* [VORLIEGENDER TEXT]

Ali weiß das nicht, aber er ist ein wesentlicher Teil dieser Ausstellung, nicht als Ausstellungsobjekt oder Kunstwerk, nein, seine Hilfe bei der Vorbereitung macht ihn zu einem wichtigen Glied in der Kette für einen gelungenen Abend, an dem auch gefeiert werden soll, was Ali ebenso nüchtern betrachten wird. Er ist ja so brav und darüber hinaus auch noch höflich. 

Jajajajaja, Ali der gute Ausländer, der arme Ausländer, der freundlich lächelt und seine eingeübten Stehsätze zum Besten gibt, dem man dankt, in dieser Runde aus einer gewissen politischen Korrektheit auch, weil es ist ja so wesentlich und höchst an der Zeit, dass alles etwas durchmischter wird und bunter (Kotz!) und die fremden Kulturen uns bereichern. Alles so spannend, man denke sich die begeisterten Kommentare dazu. Man denke an das Essen und die Musik und die Dichtungen… 

Man denke: Vielleicht ist Ali auch ein Arschloch, vielleicht verachtet er die ganze Gesellschaft, hier, wo Wein Glas um Glas hinuntergeschüttet wird, diese Dekadenz, vielleicht würde er die Szenerie liebend gerne verlassen oder sprengen, hoffentlich nicht im wörtlichen Sinn. Man weiß ja nie. Vielleicht kann er gar nicht dankbar sein, dafür, dass er jetzt hier sitzt, sitzen darf, als einer von vielen, wenn auch nicht als einer von ihnen. Vielleicht freut er sich schon darauf, das alles hinter sich zu lassen, sobald er einen positiven Asylbescheid hat, wieder etwas hinter sich zu lassen, schließlich hat er auch sein Heimatland so leichtfertig verlassen. Könnte man denken, könnte man sich vorstellen oder unterstellen. Würde es einen Unterschied machen? Also wenn es so wäre, dass Ali nicht, in seine Gedanken versunken, traurig sondern wütend wäre, wenn er auch nicht dauernd Lust hätte, freundlich zu sein. Wenn er sein scheiß Wasser am liebsten durch den ganzen Raum spritzen würde, weil er in einem Moment auch nicht so genau weiß, wie er steht, wie er fühlt, wie er all sein Fühlen und Denken, wie er all seine Erfahrungen – die alten und die neuen – verarbeiten soll. Wahrscheinlich würde ihm dieser Ausbruch nicht so leicht verziehen. Das würde Ali völlig anders dastehen lassen. Ganz sicher auch, wenn man draufkommen würde, dass Ali gar nicht Ali heißt sondern Mohammed oder Pedram oder irgendwie anders, und dass seine Fluchtgeschichte nicht viel mehr ist als eine Story, eine Geschichte, die ohnehin schon immer viel zu sehr anderen Geschichten von Flüchtigen glich. Vielleicht ist Ali auch ein gesuchter Terrorist oder zumindest ein potentieller. Vielleicht schlägt er seine Frau und seine Kinder. Dann haben das wahrscheinlich auch alle schon geahnt oder vermutet. Alles nur vielleicht, viel zu leicht gleitet man in Überlegungen ab, die auch nichts anderes sind, als Erzählungen, die man sich aus den Medienberichten selektiert hat.

* [AUFGABEN]
1. Welche zwei Namen nennt der Text als mögliche eigentliche Namen von Ali?
2. Gib den Abschnitt des Textes von „Ali weiß das“ bis „auch noch höflich.“ wieder und tausche dabei „Abend“ gegen „Nachmittag“ aus.
3. An welche Dinge soll man laut dem Text im Zusammenhang mit den fremden Kulturen denken? Nenne alle.

* [VORLIEGENDE EINTRÄGE]

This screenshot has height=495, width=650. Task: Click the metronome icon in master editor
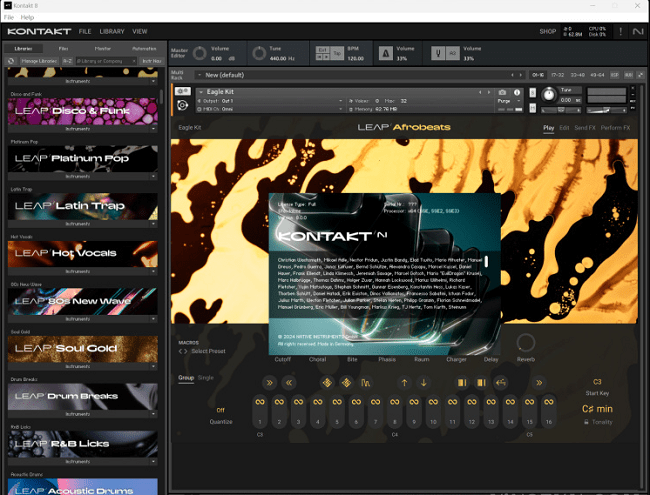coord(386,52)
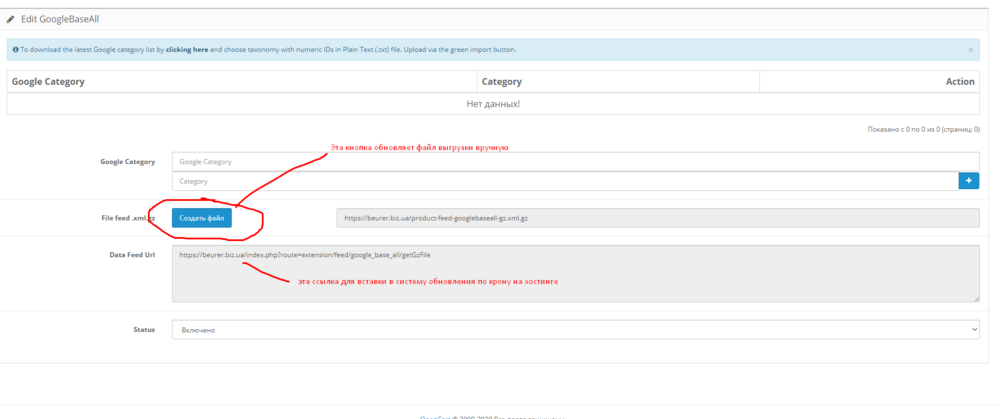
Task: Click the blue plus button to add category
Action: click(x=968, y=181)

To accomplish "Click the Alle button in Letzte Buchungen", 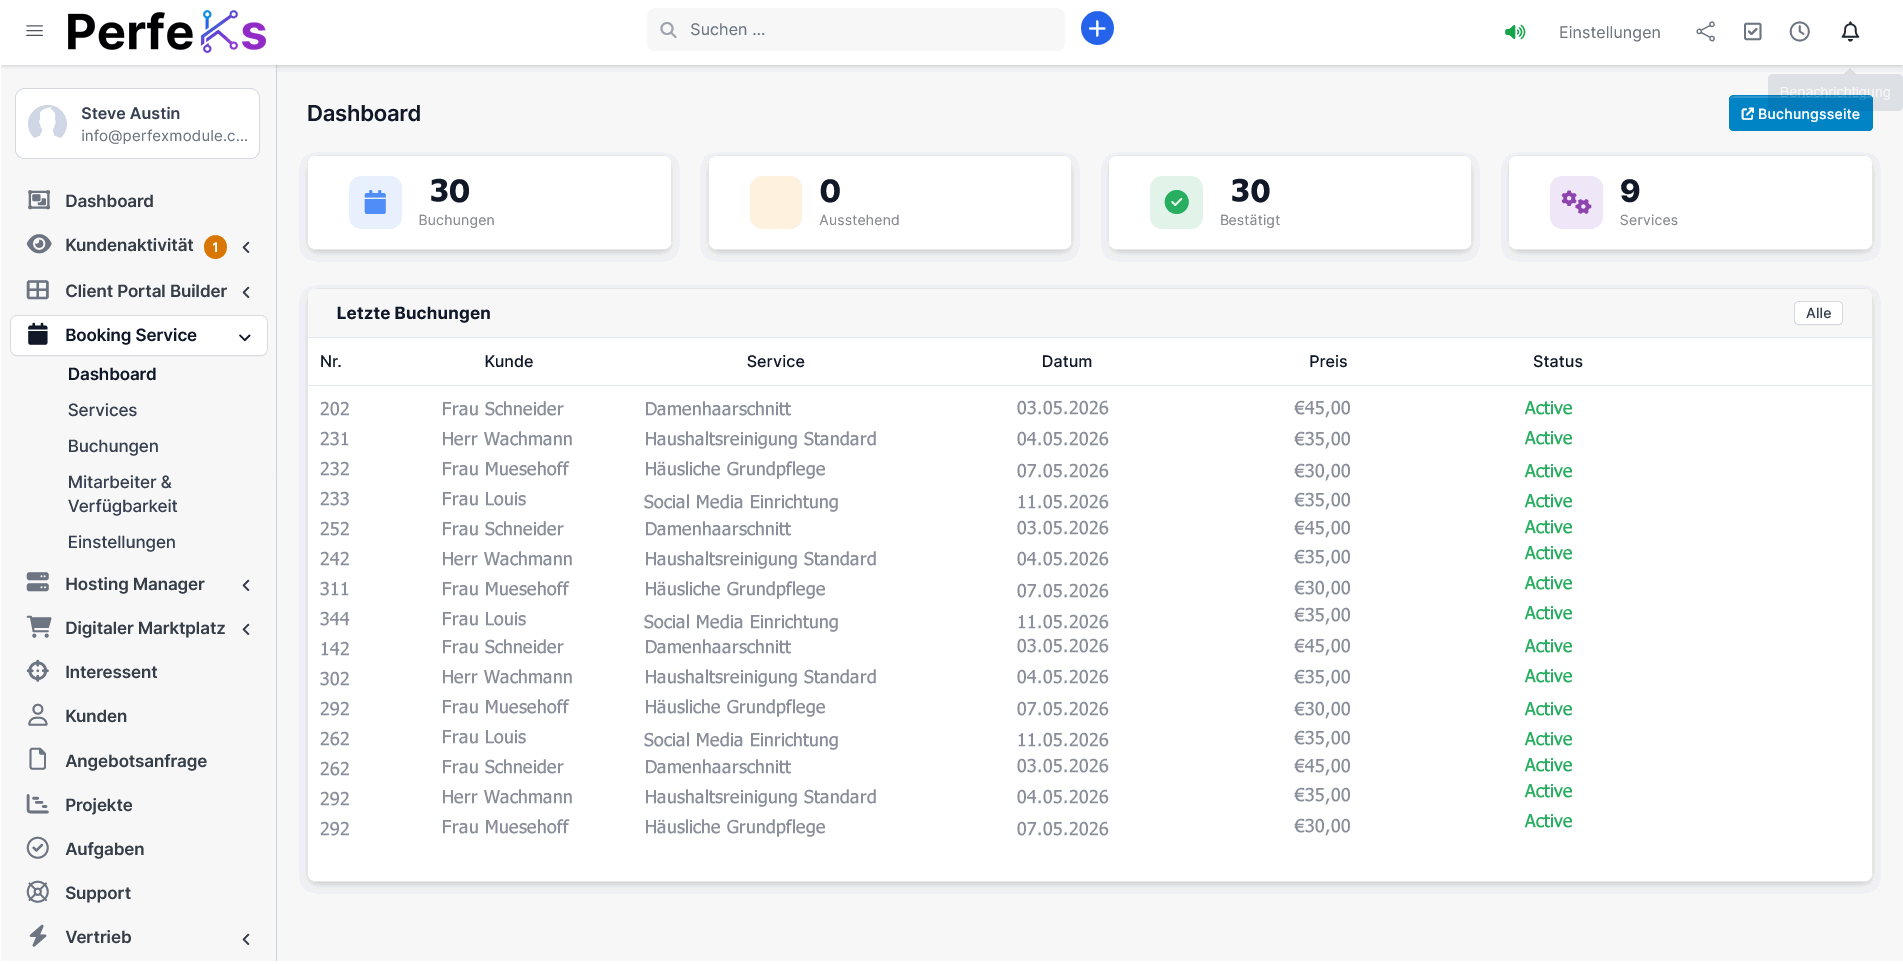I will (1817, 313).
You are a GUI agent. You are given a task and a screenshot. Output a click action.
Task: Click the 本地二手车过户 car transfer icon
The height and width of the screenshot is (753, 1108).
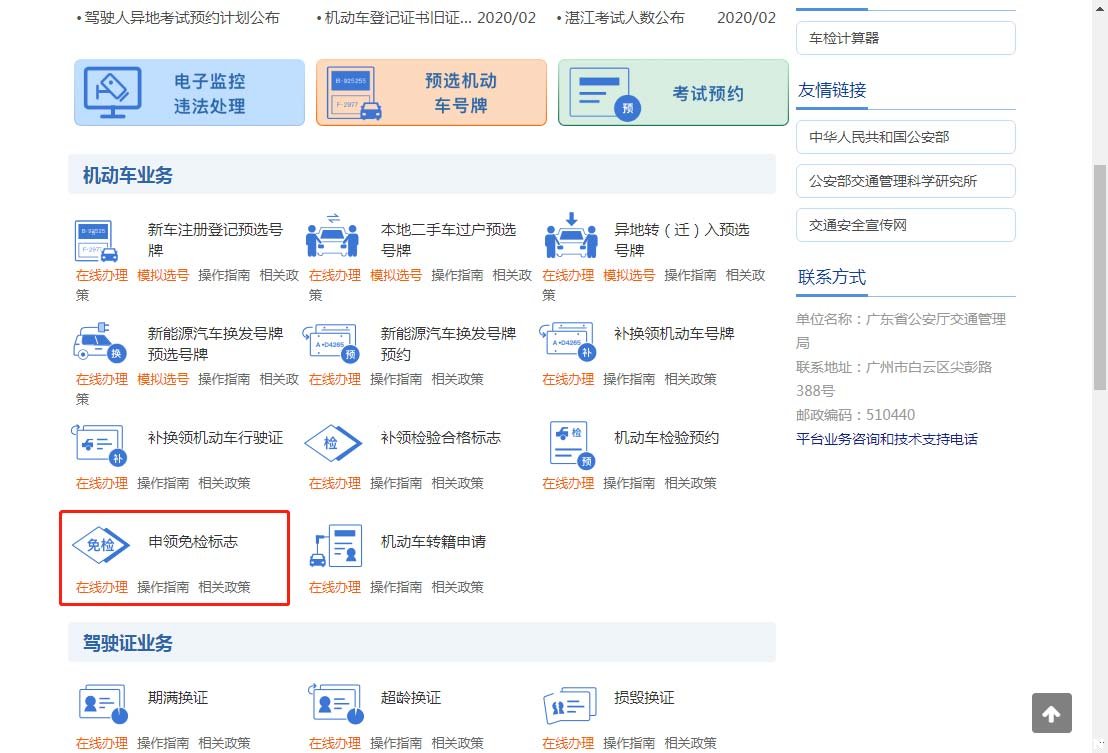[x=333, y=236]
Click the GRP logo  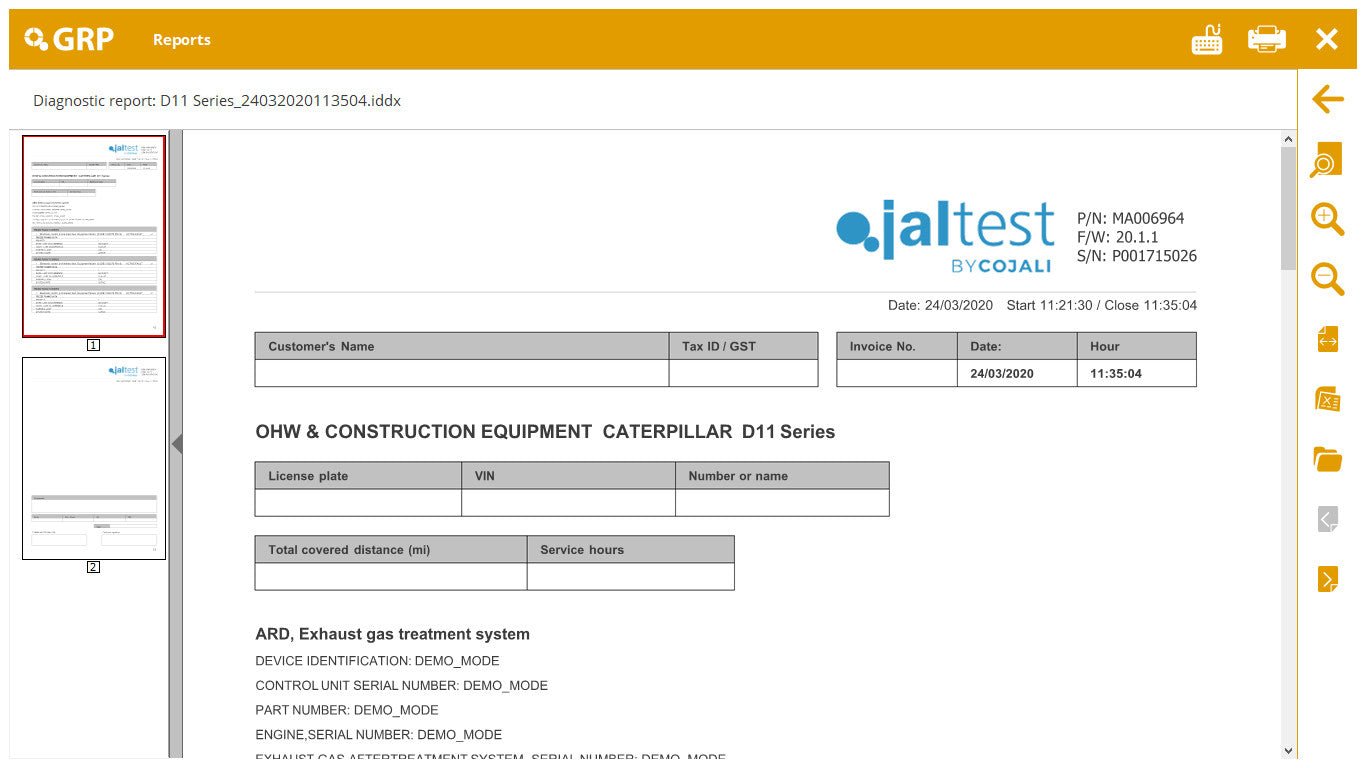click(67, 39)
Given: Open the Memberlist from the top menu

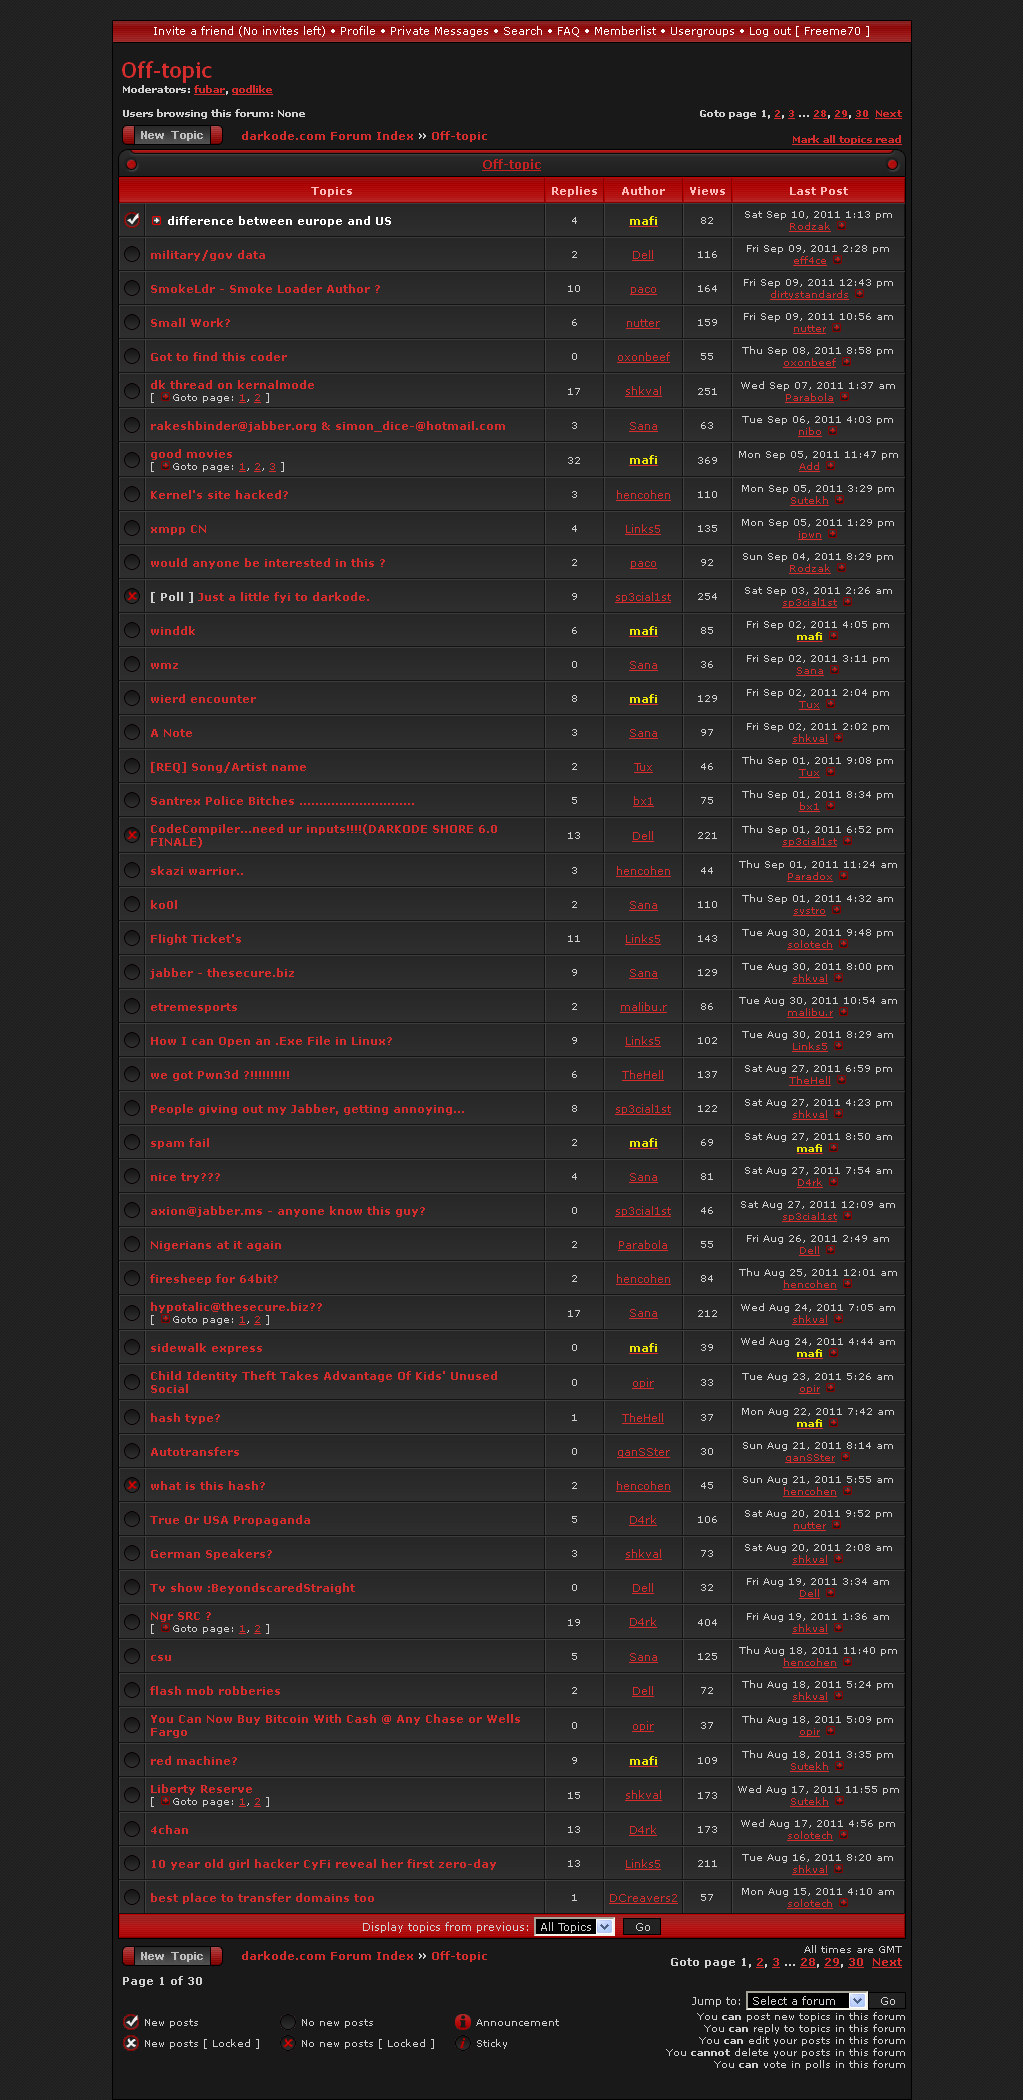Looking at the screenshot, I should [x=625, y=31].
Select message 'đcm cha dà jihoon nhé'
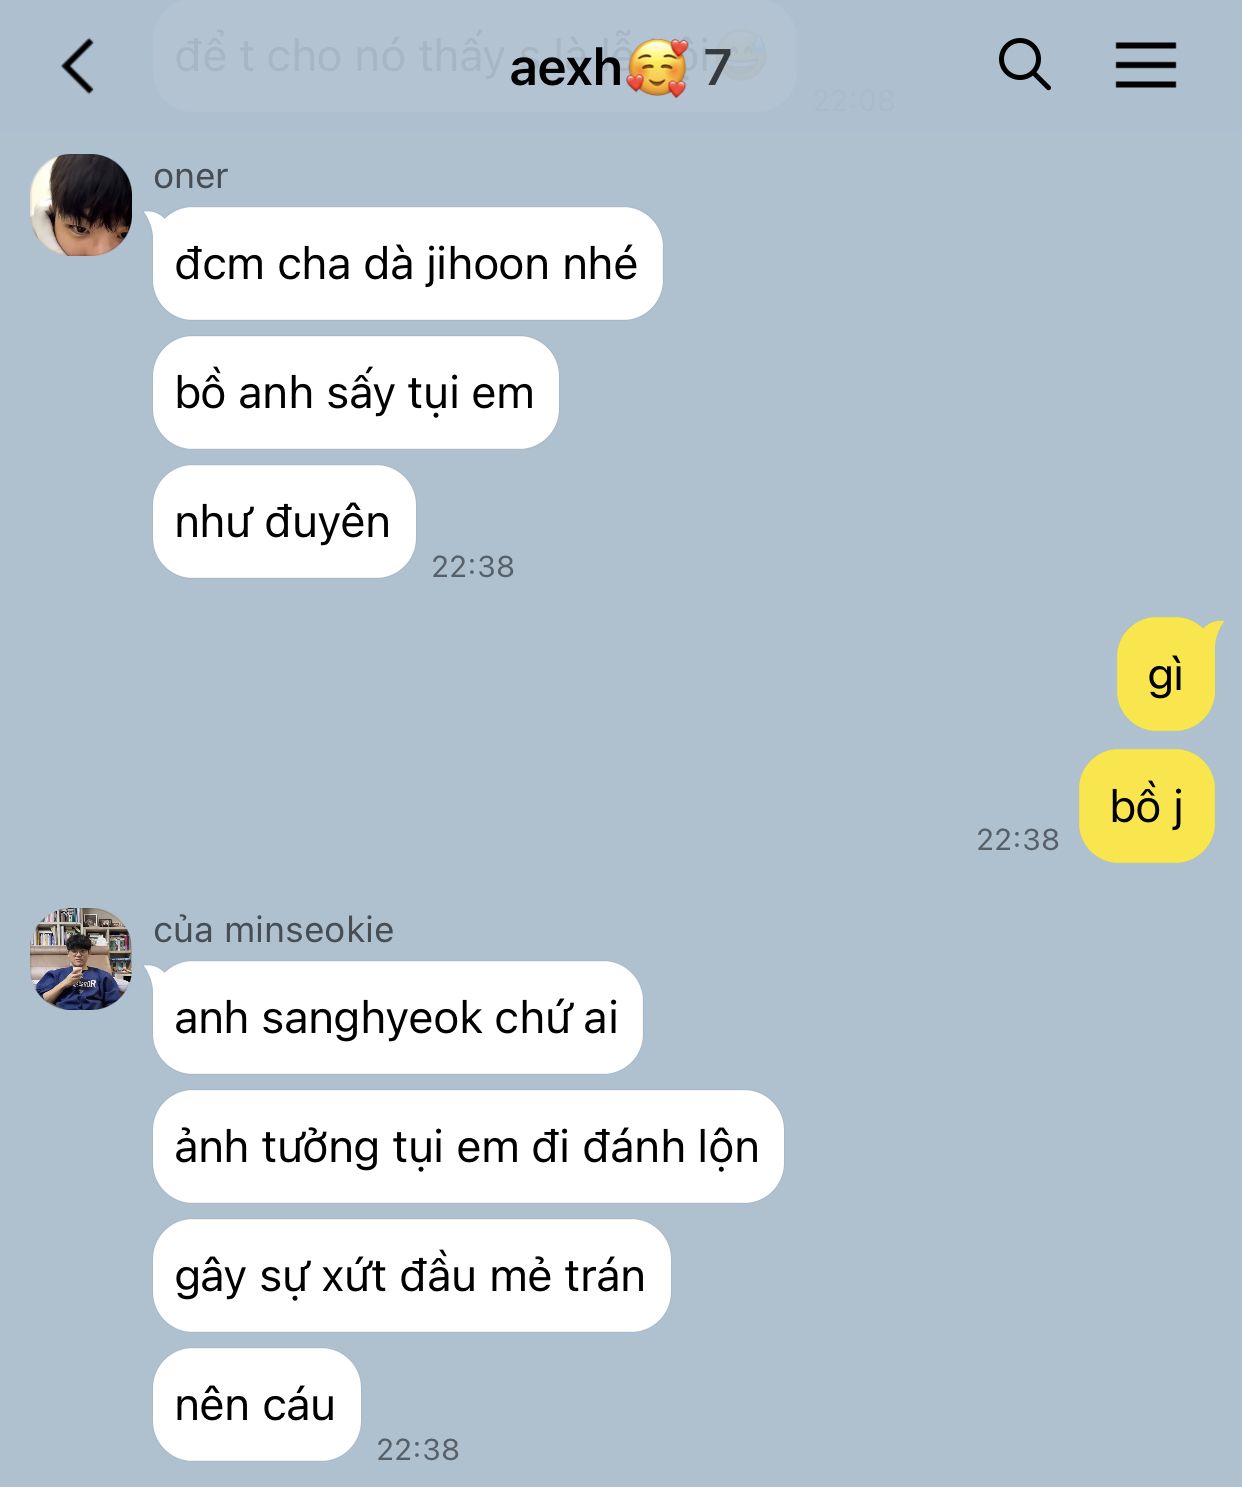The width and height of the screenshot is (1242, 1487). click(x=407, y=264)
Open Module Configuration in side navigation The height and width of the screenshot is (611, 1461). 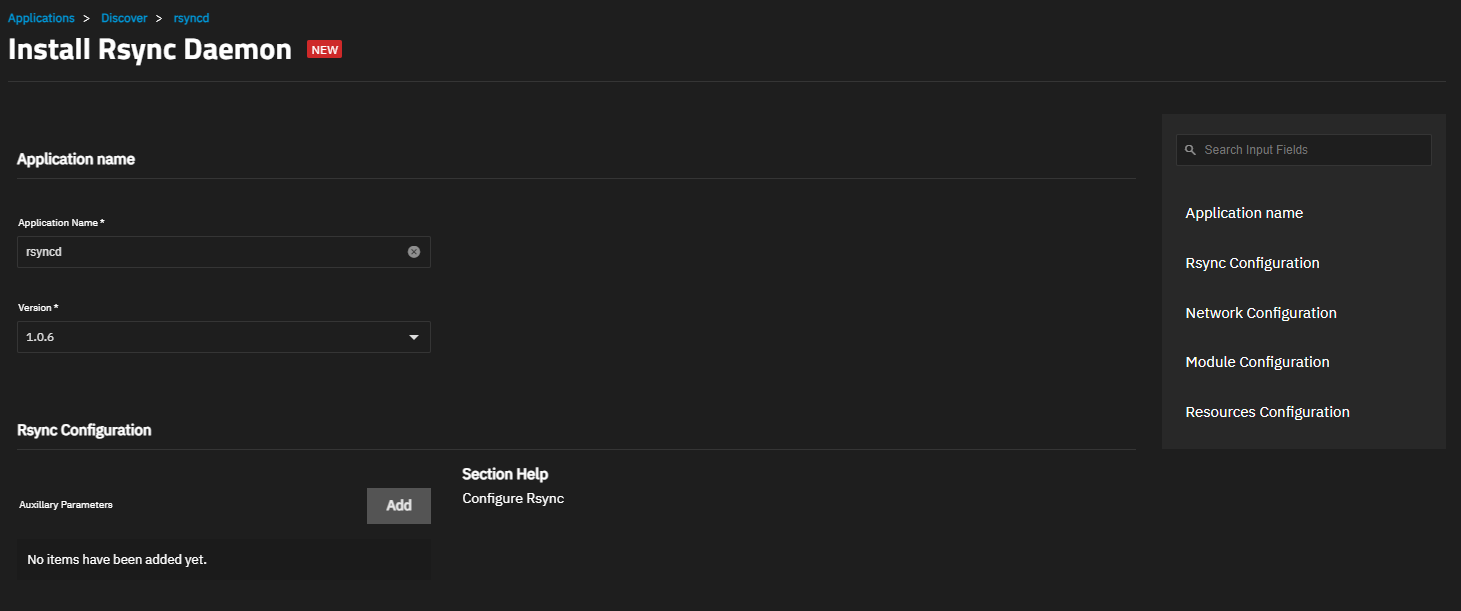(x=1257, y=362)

* [ANTWORTEN DER REIHE]
1. Mohammed oder Pedram.

2.
Ali weiß das nicht, aber er ist ein wesentlicher Teil dieser Ausstellung, nicht als Ausstellungsobjekt oder Kunstwerk, nein, seine Hilfe bei der Vorbereitung macht ihn zu einem wichtigen Glied in der Kette für einen gelungenen Nachmittag, an dem auch gefeiert werden soll, was Ali ebenso nüchtern betrachten wird. Er ist ja so brav und darüber hinaus auch noch höflich.

3. das Essen, die Musik, die Dichtungen